:: EXERCISE DIRECTIONS ::
Can you rewrite the entries below with each "material" changed to "content" and nothing else altered, leaving the pictures out?

= = = =

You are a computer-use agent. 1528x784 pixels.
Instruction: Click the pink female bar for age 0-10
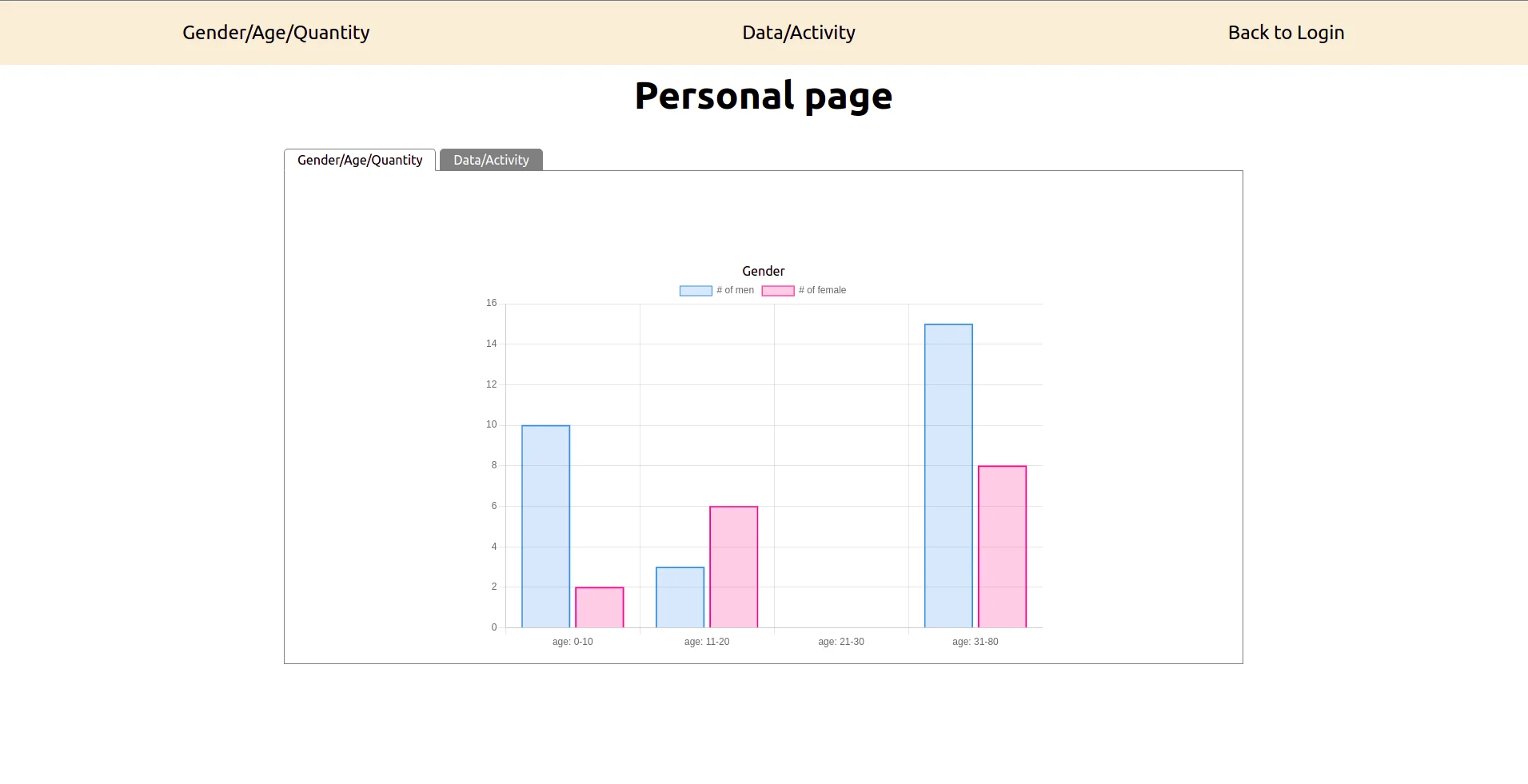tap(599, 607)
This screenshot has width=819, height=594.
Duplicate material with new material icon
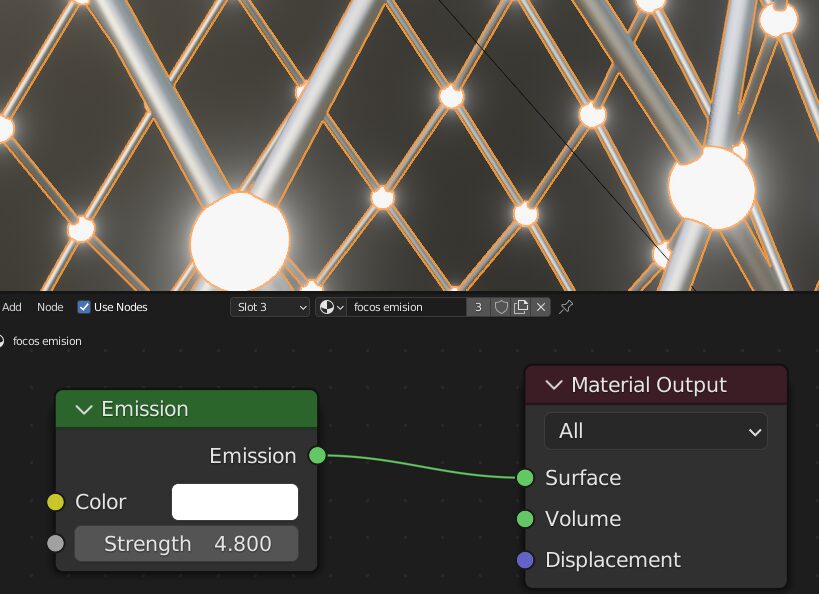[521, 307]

= = = =

:: TASK OUTPUT ::
You are a computer-use agent. 1528x784 pixels.
Instruction: Click the pink female bar for age 0-10
tap(599, 607)
This screenshot has width=819, height=594.
Duplicate content with new content icon
[521, 307]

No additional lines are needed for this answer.